The album comprises tracks from two original albums. The Poor-Mouth was launched as a group in 1987, initially by McAuley and two other musicians. 'The Poor-Mouth' is also the title of a book by Flann O'Brien which McAuley regards as a work of genius. He explained that a poor-mouth was an Irish expression denoting a person who made excuses rather than repay debts - make of that what you will... Poor-Mouth (the group) soon became a vehicle for McAuley - without apology and with no false pride, he says that he is the leader of the band, and other members tend to be friends with whom he feels on equal terms musically.

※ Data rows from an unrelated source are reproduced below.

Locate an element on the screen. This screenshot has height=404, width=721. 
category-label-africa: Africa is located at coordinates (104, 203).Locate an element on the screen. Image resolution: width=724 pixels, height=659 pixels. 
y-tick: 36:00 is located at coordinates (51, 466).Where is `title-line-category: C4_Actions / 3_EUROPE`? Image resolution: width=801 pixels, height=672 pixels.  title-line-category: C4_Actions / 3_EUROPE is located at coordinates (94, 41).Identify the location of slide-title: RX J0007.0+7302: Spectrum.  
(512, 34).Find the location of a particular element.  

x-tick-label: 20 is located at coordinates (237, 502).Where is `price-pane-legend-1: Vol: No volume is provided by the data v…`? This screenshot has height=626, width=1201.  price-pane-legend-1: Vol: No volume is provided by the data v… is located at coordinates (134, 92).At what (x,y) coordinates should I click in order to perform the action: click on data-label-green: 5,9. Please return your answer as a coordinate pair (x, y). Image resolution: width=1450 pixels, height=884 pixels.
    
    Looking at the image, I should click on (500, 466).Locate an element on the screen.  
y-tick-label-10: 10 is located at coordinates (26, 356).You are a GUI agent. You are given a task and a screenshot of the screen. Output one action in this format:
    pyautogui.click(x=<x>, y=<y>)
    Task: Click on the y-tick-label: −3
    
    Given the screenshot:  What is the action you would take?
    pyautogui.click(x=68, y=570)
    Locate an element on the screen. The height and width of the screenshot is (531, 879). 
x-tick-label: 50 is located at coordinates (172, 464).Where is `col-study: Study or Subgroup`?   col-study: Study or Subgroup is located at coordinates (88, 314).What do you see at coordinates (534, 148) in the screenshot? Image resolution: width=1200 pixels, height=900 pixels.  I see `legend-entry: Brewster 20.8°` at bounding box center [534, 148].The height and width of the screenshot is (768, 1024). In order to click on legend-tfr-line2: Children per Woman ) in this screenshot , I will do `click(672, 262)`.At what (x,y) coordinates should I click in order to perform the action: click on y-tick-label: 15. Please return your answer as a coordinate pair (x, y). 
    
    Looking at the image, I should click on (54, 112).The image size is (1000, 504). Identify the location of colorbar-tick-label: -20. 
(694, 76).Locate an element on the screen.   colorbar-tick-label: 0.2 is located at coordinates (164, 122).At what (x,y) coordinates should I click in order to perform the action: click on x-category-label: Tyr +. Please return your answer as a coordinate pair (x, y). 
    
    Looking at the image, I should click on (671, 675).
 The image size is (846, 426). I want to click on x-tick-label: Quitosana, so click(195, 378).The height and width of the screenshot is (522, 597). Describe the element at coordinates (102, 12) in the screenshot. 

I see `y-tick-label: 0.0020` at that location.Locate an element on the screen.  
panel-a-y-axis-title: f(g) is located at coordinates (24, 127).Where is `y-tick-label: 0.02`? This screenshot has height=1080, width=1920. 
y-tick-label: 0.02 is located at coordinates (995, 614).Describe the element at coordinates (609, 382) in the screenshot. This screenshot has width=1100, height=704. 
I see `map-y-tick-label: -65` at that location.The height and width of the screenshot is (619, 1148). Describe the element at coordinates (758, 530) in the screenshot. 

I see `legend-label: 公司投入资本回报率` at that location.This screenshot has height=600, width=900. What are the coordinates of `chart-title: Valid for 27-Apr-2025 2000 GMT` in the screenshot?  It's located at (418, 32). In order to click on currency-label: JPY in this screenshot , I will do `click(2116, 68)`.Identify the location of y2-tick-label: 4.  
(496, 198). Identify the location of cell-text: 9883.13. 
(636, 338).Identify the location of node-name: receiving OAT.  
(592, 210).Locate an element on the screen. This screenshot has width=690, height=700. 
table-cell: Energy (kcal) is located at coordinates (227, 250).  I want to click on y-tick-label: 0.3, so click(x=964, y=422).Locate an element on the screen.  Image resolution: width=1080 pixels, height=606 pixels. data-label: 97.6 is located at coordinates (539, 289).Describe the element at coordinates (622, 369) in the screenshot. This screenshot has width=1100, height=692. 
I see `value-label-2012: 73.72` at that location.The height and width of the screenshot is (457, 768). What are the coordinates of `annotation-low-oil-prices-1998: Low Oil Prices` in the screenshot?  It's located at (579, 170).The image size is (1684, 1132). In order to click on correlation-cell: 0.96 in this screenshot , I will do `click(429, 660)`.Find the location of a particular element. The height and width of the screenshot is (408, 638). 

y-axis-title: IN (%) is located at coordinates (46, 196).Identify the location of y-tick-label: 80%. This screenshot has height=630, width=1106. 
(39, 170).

At various times, these cohorts have included drummer Clive Bunker (an original Jethro Tull member), who was replaced by Howard Tibble (ex-Hank Wangford), bass players Rod Demick (of The Strawbs, etc.) and John Gustafson (Bryan Ferry), saxophonist/flautist Nick Payn (previously with Q-Tips, fronted by Paul Young, and Gary Moore's band), keyboard players Chris Parren (another Strawb) and Don Airey (Ritchie Blackmore), and others. Not famous names, but musicians known to enthusiasts and students of sleeve notes.
In 1990, an independent album was released by McAuley under the name of The Poor-Mouth: 'Gael Force' was his second album (nearly 20 years after his first), and appeared on his own label, Breaking Records, and was mainly available at Poor-Mouth gigs. With contributions from many of the names mentioned above, and featuring all original material, it was state of the art Celtic R&B, fronted by McAuley mainly on guitar, but also as lead vocalist, keyboard player, composer and producer. The album was later released on CD by an early incarnation of Road Goes On Forever Records but is long deleted.
In the spring of 1996, the idea of re-issuing this magnificent masterpiece was discussed. Coincidentally, Jack-E was playing a gig at North Finchley's prime music pub, 'The Torrington', soon afterwards, where he handed over a copy of 'Headspin', a CD he had released in 1993, which was never widely distributed in record shops but mostly sold on gigs. 'Headspin' is also an excellent album, so the original idea changed to releasing a 'Best Of' incorporating tracks from both 'Gael Force' and 'Headspin' (which Jack-E calls "his solo album").
The result is 'Fretwork', over an hour of breathtaking Celtic R&B music which deserves to be heard and admired by many more than the 6,000 or so fans who already cherish one (or both) of the original albums. Road Goes On Forever Records is very proud to release what, by any standards, is an incredible album.